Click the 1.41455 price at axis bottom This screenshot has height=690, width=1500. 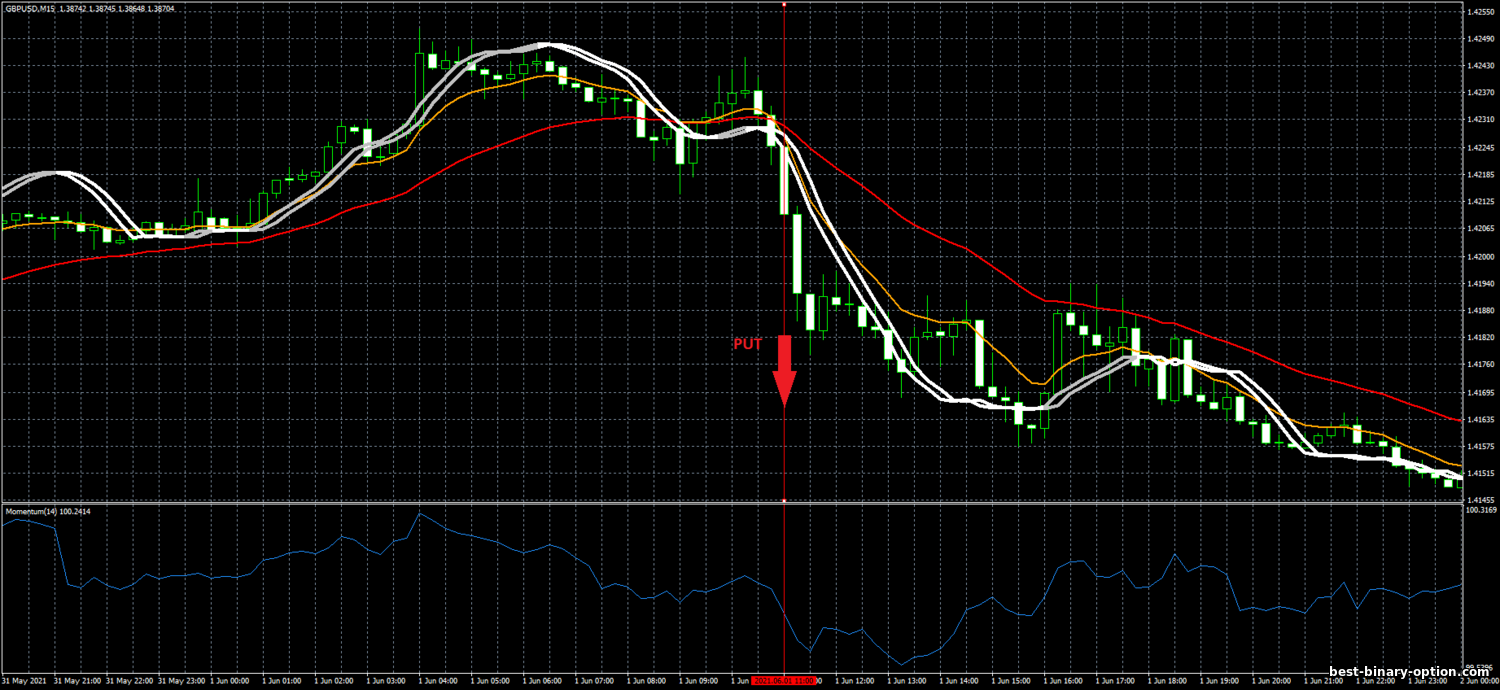[x=1481, y=500]
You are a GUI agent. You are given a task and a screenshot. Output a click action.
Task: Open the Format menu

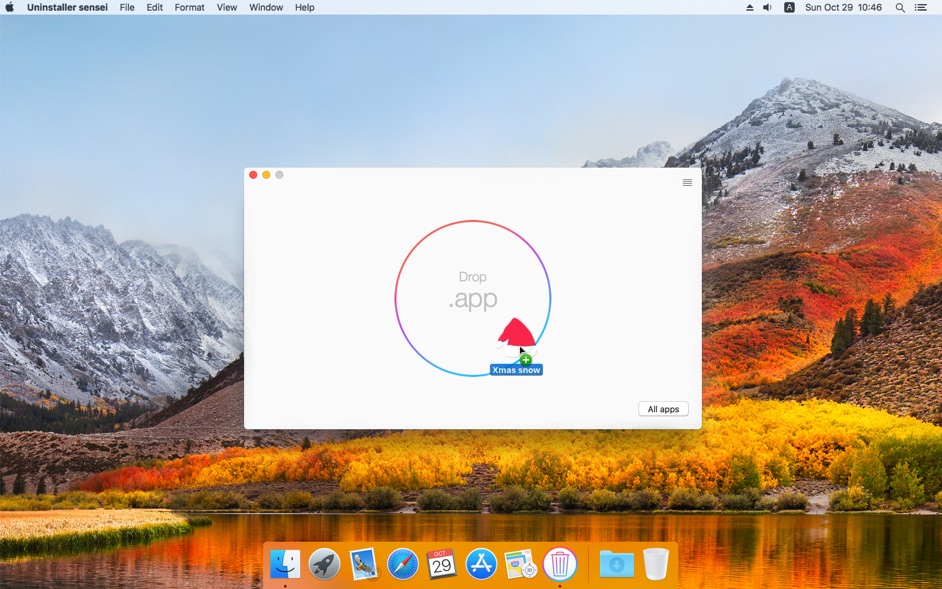189,7
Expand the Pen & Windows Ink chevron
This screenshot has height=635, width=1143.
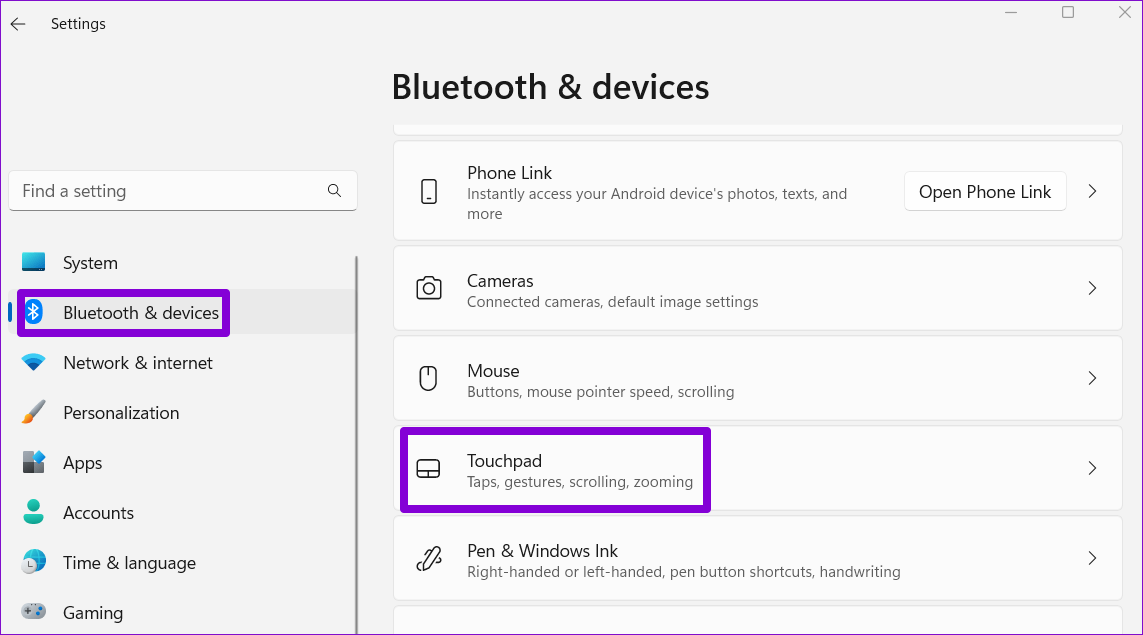(1092, 558)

Goal of the exercise - Convert the stretch from the line containing "You are a GUI" through the end of the records into a numbered list, leaving out blank lines and the pictures.

Written solution -
1. You are a GUI agent. You are given a task and a screenshot. Output a click action.
2. Task: Open the Format menu
3. 189,7
4. Expand the Pen & Windows Ink chevron
5. This screenshot has height=635, width=1143.
6. (1092, 558)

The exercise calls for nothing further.